┌──
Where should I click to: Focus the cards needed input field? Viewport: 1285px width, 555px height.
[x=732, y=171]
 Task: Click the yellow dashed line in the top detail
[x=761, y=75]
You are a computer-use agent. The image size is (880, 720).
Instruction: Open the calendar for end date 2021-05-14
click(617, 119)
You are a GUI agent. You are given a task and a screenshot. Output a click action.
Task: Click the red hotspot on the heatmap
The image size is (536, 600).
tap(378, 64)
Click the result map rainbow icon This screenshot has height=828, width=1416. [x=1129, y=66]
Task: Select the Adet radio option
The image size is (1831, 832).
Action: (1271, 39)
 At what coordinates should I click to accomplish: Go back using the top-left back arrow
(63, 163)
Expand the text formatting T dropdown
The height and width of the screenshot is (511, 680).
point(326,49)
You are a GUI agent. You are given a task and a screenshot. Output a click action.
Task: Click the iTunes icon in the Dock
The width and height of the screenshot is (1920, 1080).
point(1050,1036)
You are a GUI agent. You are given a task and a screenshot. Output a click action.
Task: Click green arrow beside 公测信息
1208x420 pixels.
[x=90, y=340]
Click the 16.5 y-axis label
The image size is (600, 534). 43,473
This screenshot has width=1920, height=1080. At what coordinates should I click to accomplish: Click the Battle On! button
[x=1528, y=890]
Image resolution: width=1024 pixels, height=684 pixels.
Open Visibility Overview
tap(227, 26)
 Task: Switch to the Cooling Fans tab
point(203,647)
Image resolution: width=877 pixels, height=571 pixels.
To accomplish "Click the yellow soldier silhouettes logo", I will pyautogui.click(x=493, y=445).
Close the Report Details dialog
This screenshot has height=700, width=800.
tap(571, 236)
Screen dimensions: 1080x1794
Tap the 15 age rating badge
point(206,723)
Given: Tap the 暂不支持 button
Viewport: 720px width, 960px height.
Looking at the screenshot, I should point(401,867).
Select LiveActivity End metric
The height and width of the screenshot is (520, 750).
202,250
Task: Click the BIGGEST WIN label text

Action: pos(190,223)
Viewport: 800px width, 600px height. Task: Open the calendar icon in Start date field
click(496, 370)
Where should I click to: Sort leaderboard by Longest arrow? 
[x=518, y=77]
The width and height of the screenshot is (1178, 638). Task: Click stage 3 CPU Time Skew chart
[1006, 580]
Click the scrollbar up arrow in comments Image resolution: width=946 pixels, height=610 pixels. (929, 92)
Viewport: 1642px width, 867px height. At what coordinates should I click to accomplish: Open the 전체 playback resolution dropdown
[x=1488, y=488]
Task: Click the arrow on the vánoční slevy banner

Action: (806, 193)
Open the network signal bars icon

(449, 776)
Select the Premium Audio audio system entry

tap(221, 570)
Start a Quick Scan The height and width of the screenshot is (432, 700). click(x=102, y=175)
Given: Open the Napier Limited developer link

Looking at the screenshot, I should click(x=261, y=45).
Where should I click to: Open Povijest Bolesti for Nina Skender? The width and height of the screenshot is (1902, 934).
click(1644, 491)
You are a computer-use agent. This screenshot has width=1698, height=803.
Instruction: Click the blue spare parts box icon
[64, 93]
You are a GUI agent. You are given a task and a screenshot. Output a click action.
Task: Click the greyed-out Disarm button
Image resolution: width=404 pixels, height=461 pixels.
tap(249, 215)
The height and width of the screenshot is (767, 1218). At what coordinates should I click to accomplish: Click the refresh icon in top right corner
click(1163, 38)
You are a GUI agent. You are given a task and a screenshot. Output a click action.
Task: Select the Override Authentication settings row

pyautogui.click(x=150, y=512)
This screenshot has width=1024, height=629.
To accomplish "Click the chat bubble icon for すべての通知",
└──
● Exercise goal
What are the lines above, starting at the one with "Task: Switch to the Cooling Fans tab" and ending at the one with "Click the scrollbar"? Give them again exactly, and only them.

● Output of the task
 Task: Switch to the Cooling Fans tab
point(203,647)
Image resolution: width=877 pixels, height=571 pixels.
To accomplish "Click the yellow soldier silhouettes logo", I will pyautogui.click(x=493, y=445).
Close the Report Details dialog
This screenshot has height=700, width=800.
tap(571, 236)
Screen dimensions: 1080x1794
Tap the 15 age rating badge
point(206,723)
Given: Tap the 暂不支持 button
Viewport: 720px width, 960px height.
Looking at the screenshot, I should point(401,867).
Select LiveActivity End metric
The height and width of the screenshot is (520, 750).
202,250
Task: Click the BIGGEST WIN label text

Action: pos(190,223)
Viewport: 800px width, 600px height. Task: Open the calendar icon in Start date field
click(496, 370)
Where should I click to: Sort leaderboard by Longest arrow? 
[x=518, y=77]
The width and height of the screenshot is (1178, 638). Task: Click stage 3 CPU Time Skew chart
[1006, 580]
Click the scrollbar up arrow in comments Image resolution: width=946 pixels, height=610 pixels. (929, 92)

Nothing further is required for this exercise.